For students who do not have social language impairments, they almost effortlessly glide across the conversational ropes, maintaining topics, eye contact, body proximity, tone of voice and humor without even thinking about it.  They learned these skills incidentally and don’t have to think about the moving parts of talking to people and making friends. That’s not to say that these students don’t make mistakes, we all do!  The difference is they can learn and apply these subtle social rules in the moment.  This particular young lady I mentioned has tried to make new friends before.  Her first attempt started with “I know you are new here, but I just want to tell you, you don’t want to make me mad.  I can get very, very mad.”   The new student just stared back at her, not really knowing what to say.

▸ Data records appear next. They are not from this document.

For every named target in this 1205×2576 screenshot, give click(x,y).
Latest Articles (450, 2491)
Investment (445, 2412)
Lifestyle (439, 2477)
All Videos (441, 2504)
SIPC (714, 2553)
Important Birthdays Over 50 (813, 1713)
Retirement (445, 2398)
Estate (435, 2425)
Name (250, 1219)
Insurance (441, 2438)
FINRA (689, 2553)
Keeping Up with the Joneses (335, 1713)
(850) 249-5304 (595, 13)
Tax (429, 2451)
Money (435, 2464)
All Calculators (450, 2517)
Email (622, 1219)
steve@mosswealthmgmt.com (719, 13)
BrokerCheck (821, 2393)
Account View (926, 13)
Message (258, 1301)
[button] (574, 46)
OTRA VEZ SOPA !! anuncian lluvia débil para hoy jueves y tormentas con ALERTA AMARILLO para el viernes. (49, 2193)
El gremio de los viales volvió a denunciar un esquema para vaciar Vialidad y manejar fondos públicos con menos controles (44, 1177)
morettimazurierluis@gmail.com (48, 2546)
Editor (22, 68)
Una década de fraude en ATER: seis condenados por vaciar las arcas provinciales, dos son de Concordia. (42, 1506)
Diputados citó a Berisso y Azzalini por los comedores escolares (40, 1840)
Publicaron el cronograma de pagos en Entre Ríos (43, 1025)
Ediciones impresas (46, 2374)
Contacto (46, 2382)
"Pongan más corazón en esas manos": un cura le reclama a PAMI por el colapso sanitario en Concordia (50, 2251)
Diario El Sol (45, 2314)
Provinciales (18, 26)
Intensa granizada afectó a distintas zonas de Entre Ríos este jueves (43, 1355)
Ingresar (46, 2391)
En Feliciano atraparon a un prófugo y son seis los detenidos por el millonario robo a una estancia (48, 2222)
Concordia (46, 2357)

In talking with the young lady later, her thought process was preventative; if I tell a new friend that I can get mad, I am doing them a favor!  Then they will know how to act around me and we will get along great!  She did not recognize that she was being perceived as threatening and sending signals that she is probably not someone you would want to hang around with.  For younger students, I love the book You Will Be My Friend  by Peter Brown.  It offers a good conversation about how the main character wants friends, and the many wrong ways she tries to find one (spoiler:there’s a happy ending).  I have created a lesson to go along with the book here.  For older students, video clips are great examples of friendships.  I love Ned’s Declassified from Nickelodeon.  Here’s a link to an episode on what makes a good/bad friend.  It’s about 12 minutes long, so view it and mark different sections to use.  You can develop a whole month’s lesson plan from this one show!

It’s important to remember that friendship is a high level skill.  We have to focus on breaking down all the conversational pieces needed to succeed and teach them systematically, prior to attempting free range social interactions.  To use the tightrope analogy again, you walk a short rope, low to the ground when you start, not a mile long rope across two skyscrapers on a windy day!  I happened to run into the young lady this week that I mentioned earlier.  She and I had a short conversation in the hallway and she checked in visually with me, demonstrated some new turn taking skills,  and monitored her affect, tone of voice and volume beautifully!  She is still working on maintaining topic (she turned the conversation towards Minecraft, her favorite) but she didn’t fall off the rope, just wobbled a bit.  She is figuring out how to navigate the social world, one step at a time.